# SPL Enclosure Questions



## jrlozano (Sep 5, 2009)

I have built a 6.6 cf enclosure for 2 kicker L5, I have yet to biuld the front plate, is it better to leave the port in the middle or move the port to the far drivers side of the vehicle, also bondo in the corners and fiber glassing the inside wht is this so beneficial??


----------



## Austin (Mar 12, 2009)

Port location does not matter on the box. Just be sure where ever that port is that there is plenty of room in the vehicle to allow it to "breath".
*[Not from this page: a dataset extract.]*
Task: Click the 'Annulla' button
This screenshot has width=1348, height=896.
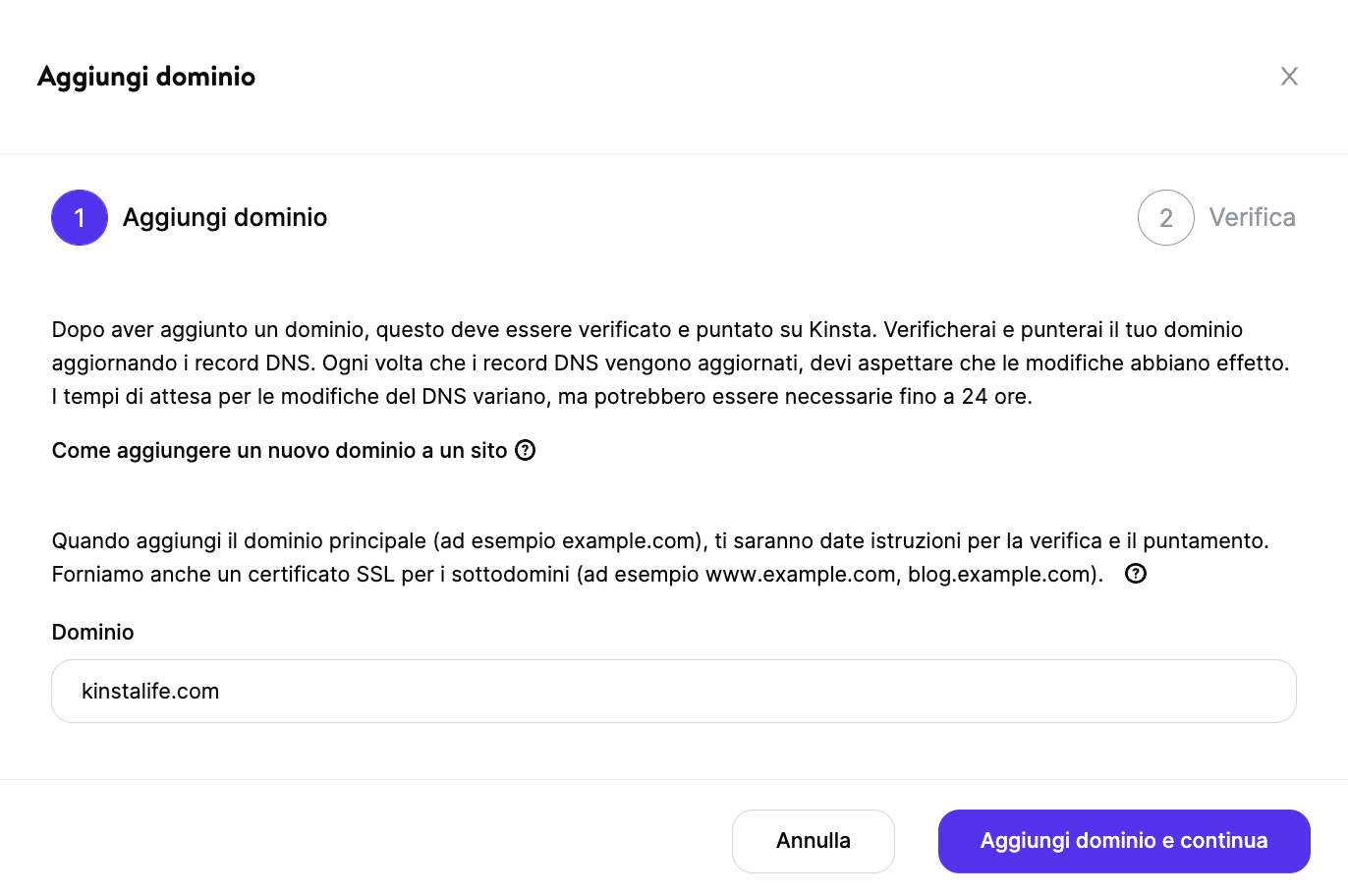Action: click(x=813, y=841)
The bondo and fiberglassing corners is just to strengthen the box. If you are doing a square port and there are some bends then put some in the corners inside the port to smooth out the airflow.


----------



## Oliver (Jun 25, 2007)

fiberglas resin on inside , port in the drivers side rear corner , round every corner inside and out.


----------



## jrlozano (Sep 5, 2009)

Hey thanks for all the help..here are the results..Thanks again !!!


YouTube - The Ranger 1st SPL Run


----------



## Oliver (Jun 25, 2007)

Let us know how loud it gets


----------



## Complacent_One (Jul 2, 2009)

Not bad at all!!! 149.8 is a pretty nice number with a single L5!!!


----------